Today, at the Semantic Technology Conference, Rob Larson and Evan Sandhaus of the New York Times announced together that the Times will soon be publishing its copious index as Linked Data.
The Times' data will join content from Project Gutenberg, a vast online library of text from public domain books, data from the U.S. census, and information from many other formative and vital entities in the semantic web space. Larson and his team intend to make available hundreds of thousands of tags for content dating back to 1851. This will providing give developers an invaluable, automatically navigable roadmap for the publication's vast directory of knowledge and will link that data to existing pages, people, and content around the web.
In his keynote address, Larson emphasized "How deeply we [at the Times] care about metadata."
"It's been fundamental to what we do for a long time. We feel we're good at it, but our content is an island... we want to announce our intention to publish our thesaurus to the community under a license that will allow you to use it and contribute your improvements... The results of this effort will in time take the shape of the Times entering this Linked Data cloud. This is wholly consistent with our open strategy... to facilitate access to slices of our data for those who want to include it in their applications."

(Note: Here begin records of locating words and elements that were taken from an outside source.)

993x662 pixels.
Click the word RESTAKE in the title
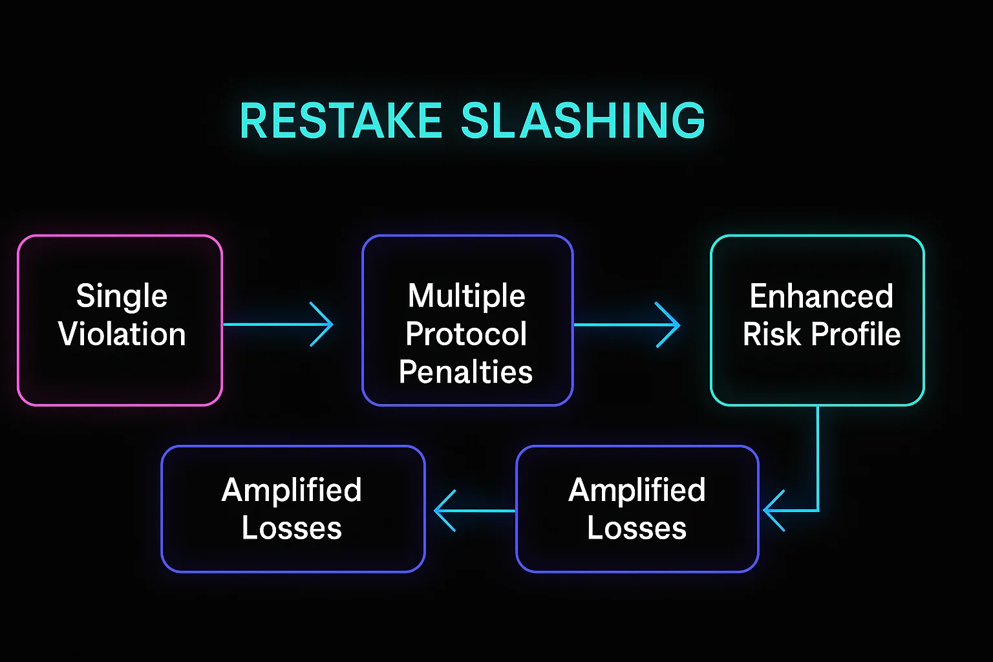[340, 121]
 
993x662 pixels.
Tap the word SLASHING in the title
[582, 121]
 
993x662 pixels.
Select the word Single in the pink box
[122, 296]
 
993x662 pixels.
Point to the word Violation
[122, 334]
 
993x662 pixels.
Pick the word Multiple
[466, 296]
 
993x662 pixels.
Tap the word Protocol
[466, 334]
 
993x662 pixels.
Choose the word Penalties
[466, 372]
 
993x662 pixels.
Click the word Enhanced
[821, 296]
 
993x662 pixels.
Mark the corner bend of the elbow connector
[818, 510]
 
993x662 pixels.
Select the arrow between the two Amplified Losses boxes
[475, 510]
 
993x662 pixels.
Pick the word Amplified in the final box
[292, 490]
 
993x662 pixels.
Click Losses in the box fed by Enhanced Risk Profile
[637, 528]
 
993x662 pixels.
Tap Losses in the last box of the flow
[292, 528]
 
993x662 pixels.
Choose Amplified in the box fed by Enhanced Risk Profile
[637, 490]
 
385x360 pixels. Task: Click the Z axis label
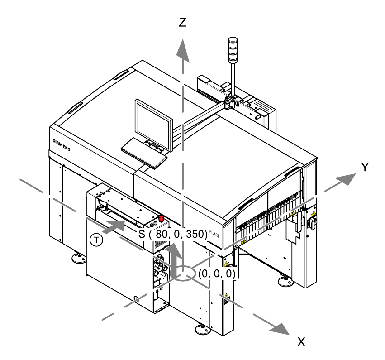182,23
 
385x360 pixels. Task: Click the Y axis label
366,167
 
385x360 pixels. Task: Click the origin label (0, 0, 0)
217,274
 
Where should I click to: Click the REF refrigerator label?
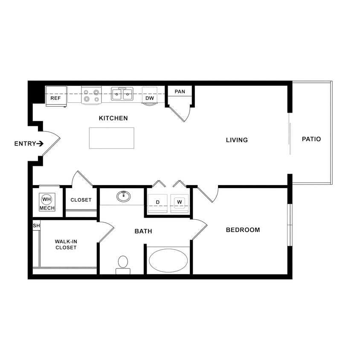coord(55,98)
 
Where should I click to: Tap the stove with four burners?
coord(91,95)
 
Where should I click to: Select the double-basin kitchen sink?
coord(122,94)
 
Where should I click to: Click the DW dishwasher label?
coord(149,98)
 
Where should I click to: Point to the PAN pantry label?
coord(180,92)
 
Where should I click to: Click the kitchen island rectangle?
coord(111,138)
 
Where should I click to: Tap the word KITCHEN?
coord(113,118)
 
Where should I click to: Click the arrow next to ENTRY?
coord(40,144)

Larson likened the Times corpus to a quarry of data. He said that the newspaper's API provided the picks and shovels to mine data, and the Linked Data initiative would be the map.
The timing, licensing, format, and other factors of the project are yet to be determined.
This announcement comes on the heels of CNET's partnership with Reuters to publish data to the Linked Data cloud. Moreover, exactly one month ago, we wrote that Linked Data was a concept "whose time has come" and gave a thorough overview of the concepts and standards it entails, for curious readers who would like to drill deeper on the subject.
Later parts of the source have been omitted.